Say hello to FeedMagick2
Yeah, things have been basically silent around here thanks to post-work brain fryage and a general lack of things to say. Really, everyone else around the blogosphere seems to be covering things satisfactorily. However, I have been idly working on a new project over the past few weeks, namely a total rewrite and redesign of my format-ignorant feed filtering and munging kit dubbed FeedMagick.
You can find a demo installation of FeedMagick2 here and find it ready for checkout from SVN over here. It's basically just a step away from being a proof of concept, but I'm hoping to get around to fleshing out docs and battening down the hatches with tests. In any case, if my serial enthusiasm holds out, this thing could eventually subsume everything else I've done with feeds.

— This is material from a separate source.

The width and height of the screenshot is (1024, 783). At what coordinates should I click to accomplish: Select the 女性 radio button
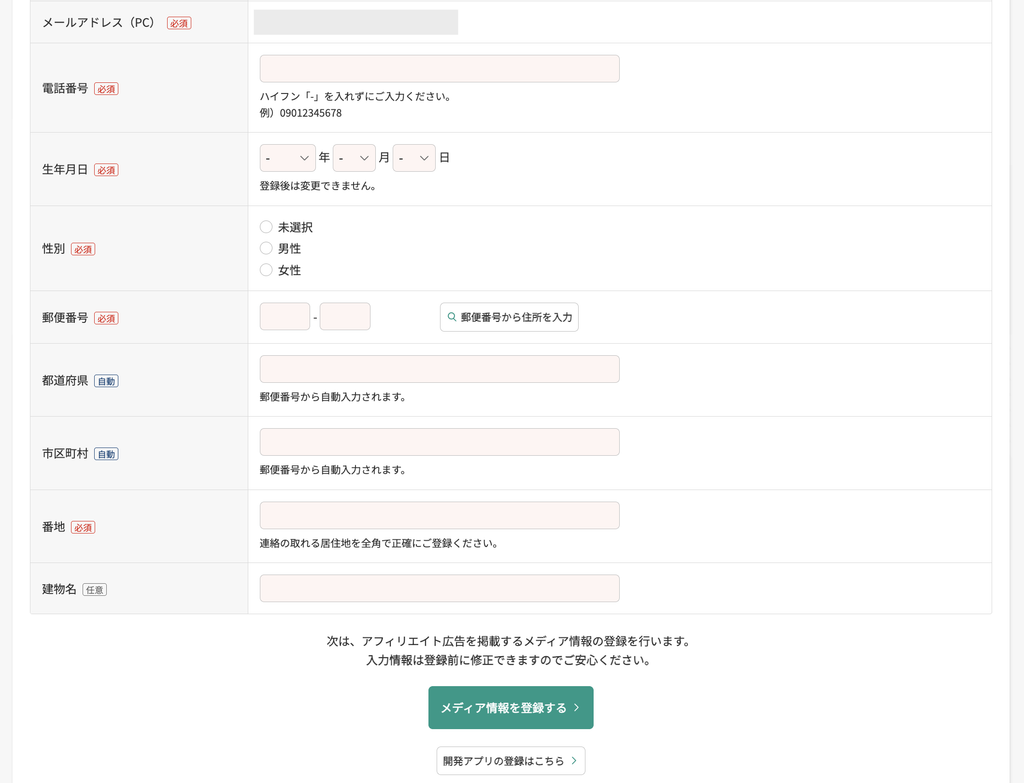(266, 270)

For now, peek at some of these highlights:
- Master Personal Feed - One big feed blended from 10 other personal metadata feeds pulled from various Web-2.0-ish sites.
- Feed to JSON via Magpie - Get feed data parsed by way of Magpie into JSON data structures
- Flickr Favorites Feed - Feed of photos marked as favorites by a Flickr user, pulled via the API
- jbox.com scraper - Pipeline composed of HTML Tidy and XSL to scrape jbox.com to build an RSS feed of new items for sale.
Beyond practical examples, there are some things under the hood that seem keen to me. Apropos of my pipes-via-web ramblings back in February, I'm trying out a few different approaches to pipelining feed content through processor modules. My original FeedMagick relied on feeding URLs to URLs as parameters. That, unfortunately, can be mighty cumbersome and inefficient. So, FeedMagick2 explores a few more approaches:
The first and obvious approach is to chain them together in a single script. So, I've got objects instances that pass content from one to the next. The thing is, the pipe works in reverse: The driver script asks the last module in the pipe for content, which then asks the one before it for content, and so on. At any point along the way, modules can cache the output of previous modules, and refrain from calling up the chain.
The second way to chain pipelines together is just like the first FeedMagick: Some pipelines start with fetching a URL. That can be an original feed, or a URL leading to the output of an antecedent pipeline. And, oh yeah, most pipelines are run via parameterized URLs, so there's that bit of handy recursion.
The third way to chain pipelines together is with HTTP POST: A pipeline can accept feed data via the request body of an HTTP POST, thus allowing antecedent pipelines (or even cURL scripts) to push data into the pipeline rather than getting pulled via URL. This is kind of like my years-old jiggery pokery with pipelines via XML-RPC, only much much simpler.
I'm also poking around at making all of the above available at the command line via PHP-CLI, and I'm having gratuitous fun exploring PEAR to roll my own stripped-down web framework. I still hate PHP, but I'm at least finding ways to entertain myself while I'm holding my nose. Of course, I find weird things entertaining.
And, as a side note, the only reason I'm using PHP is because I'd like to play around with the idea of the de facto WordPress installation requirements standard. That is: If you can run WordPress, you can run this. In reality, I don't think I'm there, but I'm hoping to get close. For one, I'm refusing to play with anything older than PHP 5.
Anyway, play with it, tell me what you think and give me a reason to keep hacking at it. :)